- Records for the exercise -
════════════════════

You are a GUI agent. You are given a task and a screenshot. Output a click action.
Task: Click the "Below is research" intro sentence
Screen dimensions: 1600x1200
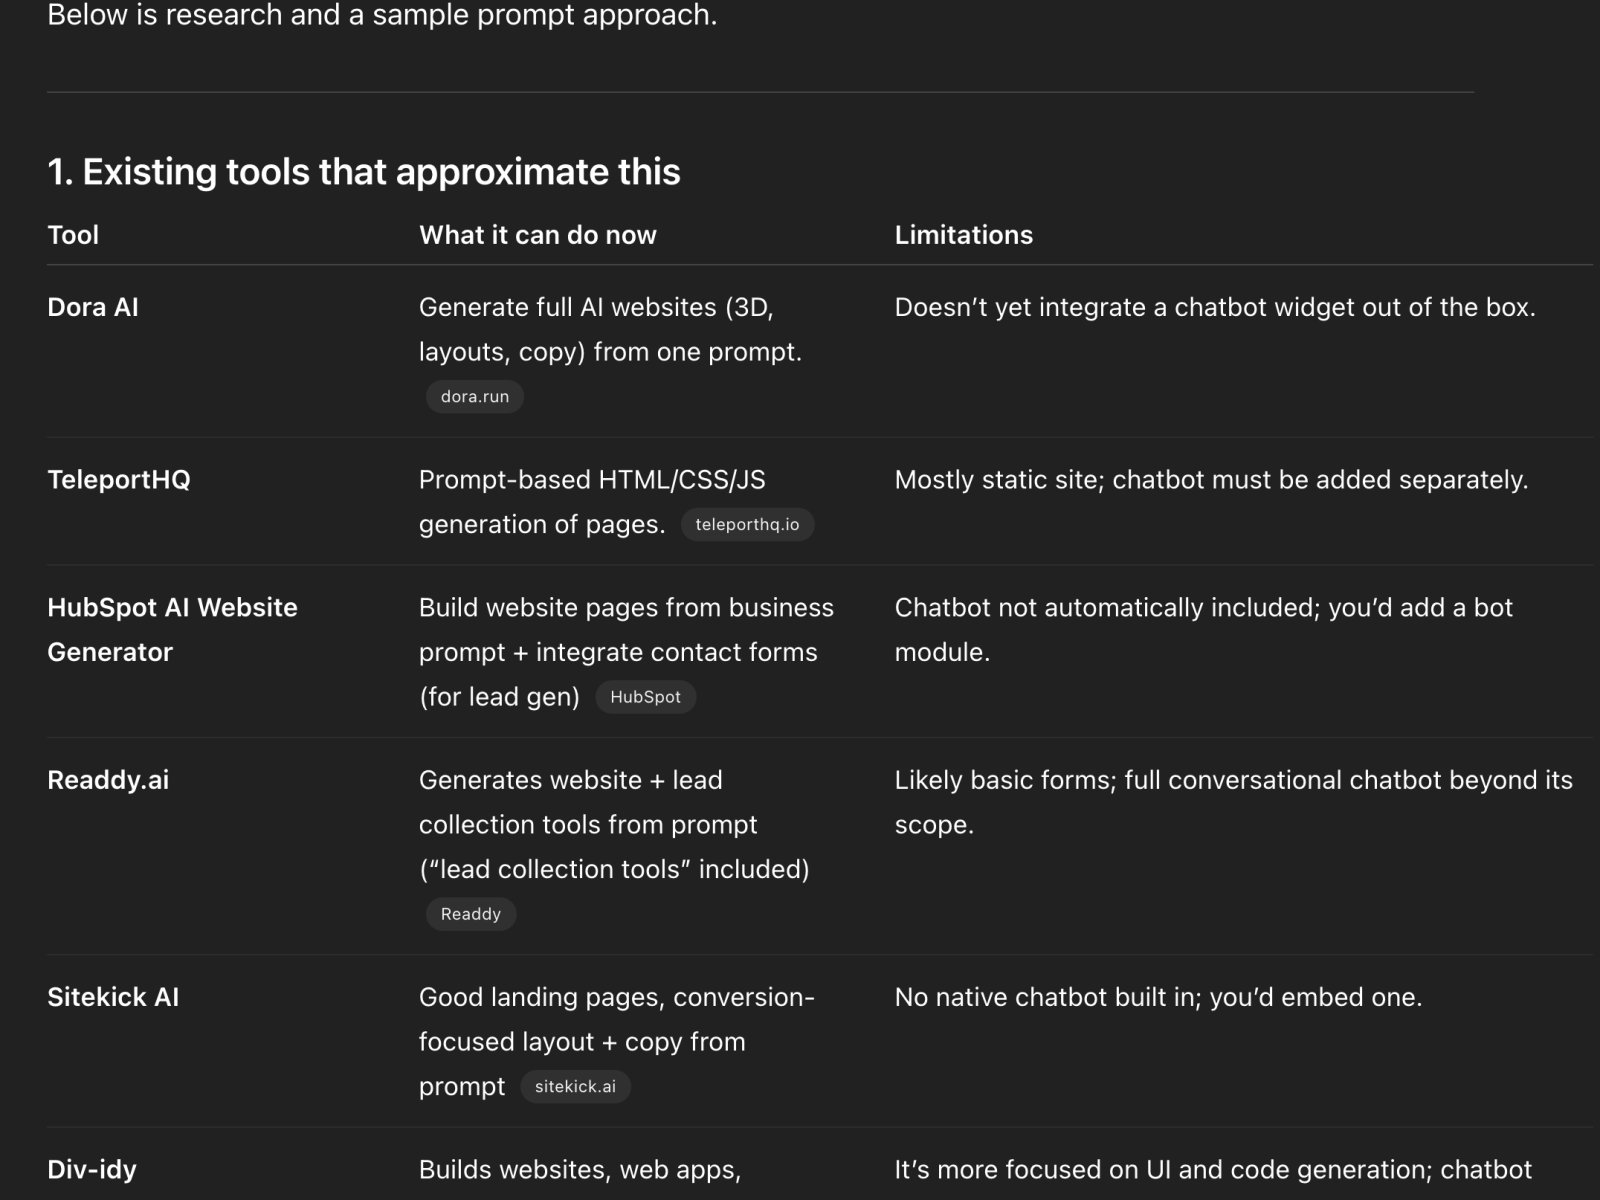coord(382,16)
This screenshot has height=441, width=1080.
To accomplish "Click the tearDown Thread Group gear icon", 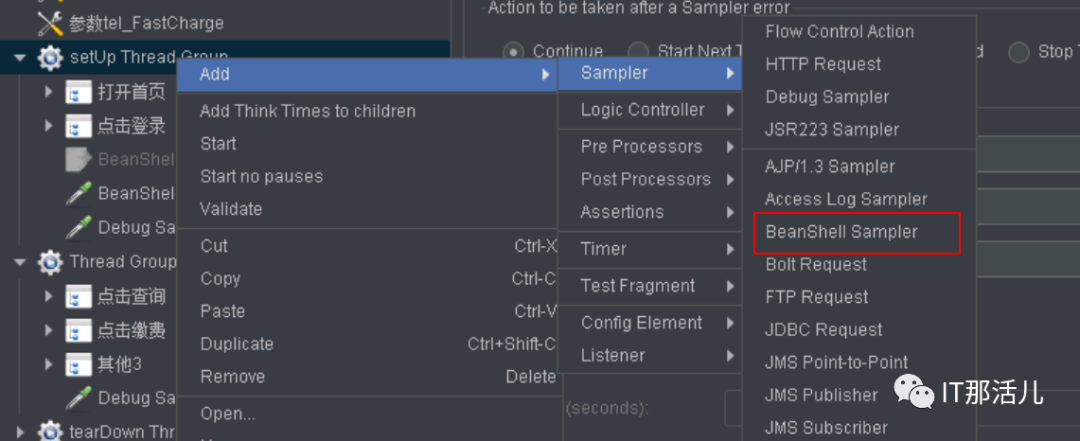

════════════════════

- Written task -
Rewrite all the items above, replacing every "screenshot" with "screen capture" and leaving everything else unchanged. Leave out the pictures.

- The result -
You are a GUI agent. You are given a task and a screen capture. Output a click action.
Task: Click the "Below is research" intro sentence
Screen dimensions: 1600x1200
coord(382,16)
This screen capture has height=441, width=1080.
To accomplish "Click the tearDown Thread Group gear icon", 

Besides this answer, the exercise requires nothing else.